__Exercise directions__. Can you edit the records starting at the line that has "Screen dimensions: 1080x466" and running through the end, replacing "left" with "right" and leaving everything else unchanged? Return only those lines, and leave the pictures out.

[Text and item location records]

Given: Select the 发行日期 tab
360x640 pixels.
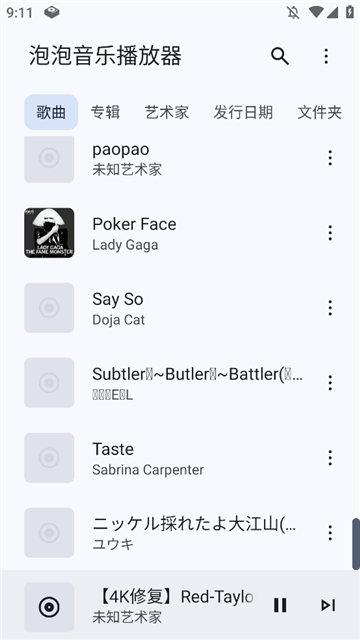Looking at the screenshot, I should (243, 112).
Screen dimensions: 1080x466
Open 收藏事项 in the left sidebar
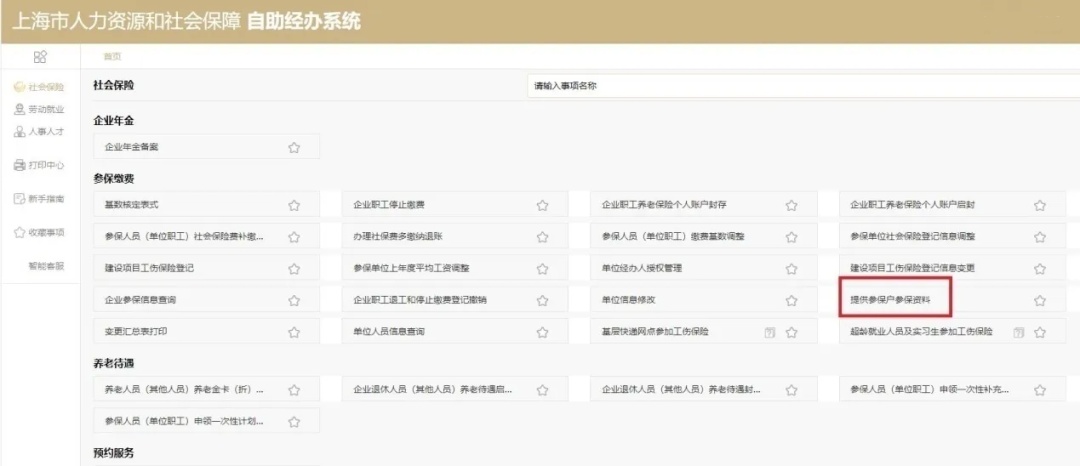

__Response to this exercise__.
Screen dimensions: 1080x466
Open 收藏事项 in the right sidebar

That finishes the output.